Since we have been reduced to a single servant for all of our housework for several years, our addition, sir, will not increase the number of your { 294 } servants by more than this one girl at the very most. I say this because after you are settled in, we think you will only need the same number that you were limited to in Amsterdam.
The rest of the arrangement and that of the rooms can be better discussed in person than by letter. We hope, therefore, that you can come here, the sooner the better. You will see the house with my wife and when she knows your intentions and your taste, everything will be arranged as a result. Moreover, the ambassador wishes your presence here in order to respond in detail to your last letter, which can only be done in person. The written answer that he is sending you will therefore be in very general terms. Meantime, I will say to you, that since your last trip here, things have changed as a result of the demarche made on the 22nd of last month by Their High Mightinesses, formally communicating yours of last May and January to the States of Holland who, as I had the honor to mention to you, took them ad referendum. Therefore, the States General are no longer at fault, and if we should now present twenty memorials, they would still cite the fact that they still have not received instructions by their agents to receive them. It is advisable to follow the same conduct toward them as that of the ambassador toward his court and to see how things progress in Friesland and in Holland, since your admission is on the carpet in the latter, and in all probability, is resolved in the former. Meantime, nothing prevents you from coming here to uphold your announced capacity until someone dares to say no, which will not happen.

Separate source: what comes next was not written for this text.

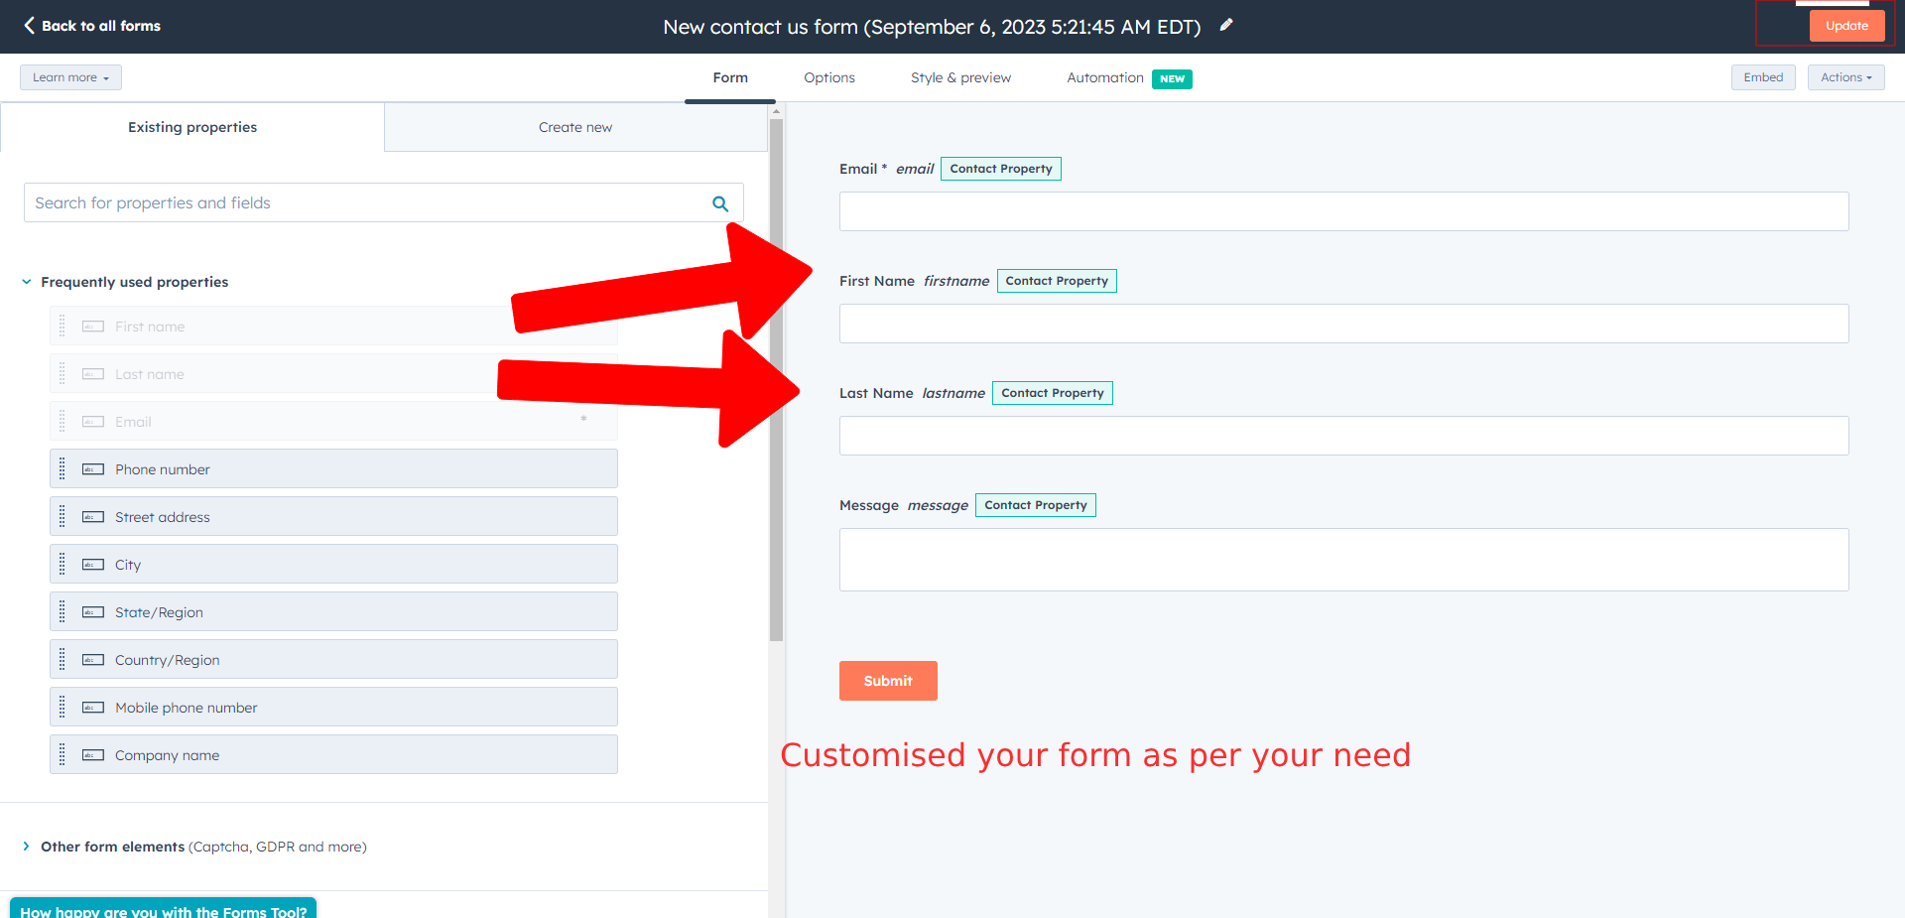Screen dimensions: 1905x918
Task: Click drag handle of Company name property
Action: pyautogui.click(x=63, y=754)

Nothing will be bought for the house without your approval. I took the stove but told the man with the window coverings that we did not need them. Nothing more will be done until you yourself have seen and arranged for the necessary repairs. It is not possible to do anything anyway since the transfer of the house is not until the 1st of May, at which time you will be occupying it. I will add, that even in daily expenses, there will be nothing that you have not settled in advance, and we will make certain that you can see an orderly account book from week to week, or whenever you wish. In a word, from this point forward we will be decent people of the highest principle in all levels of society, able to base our happiness on yours as soon as we will have the honor and satisfaction of residing with your Excellency. The experience will confirm this in all the details without exception.
Let us get back to politics. I hope that what you learned of Gelder is not exaggerated. It is still too newly formed to be relied on for a resolution. The resolutions of Friesland and Holland are closer to maturity. Let us leave them to reach it in the open air without putting them in a greenhouse. We will have fruit at a better price.
Next Tuesday the States of Holland return here, and the following Thursday will be the remarkable day that ends the great domestic altercation. You can witness, sir, how it finishes if you come here.

[salute] My wife and daughter present their respects to your Excellency. I am, with those who are devoted to you forever, sir, your very humble and very obedient servant

[signed] Dumas
{ 295 }
P.S. The Duc de La Vauguyon’s secretary just alerted me that a letter from his Excellency to you was sent by today’s mail wagon departing for Amsterdam at 1 o’clock. If it is not brought to you this evening, look for it at the post office in Amsterdam.
RC (Adams Papers); endorsed by John Thaxter: “Mr. Dumas 5th. March 1782.”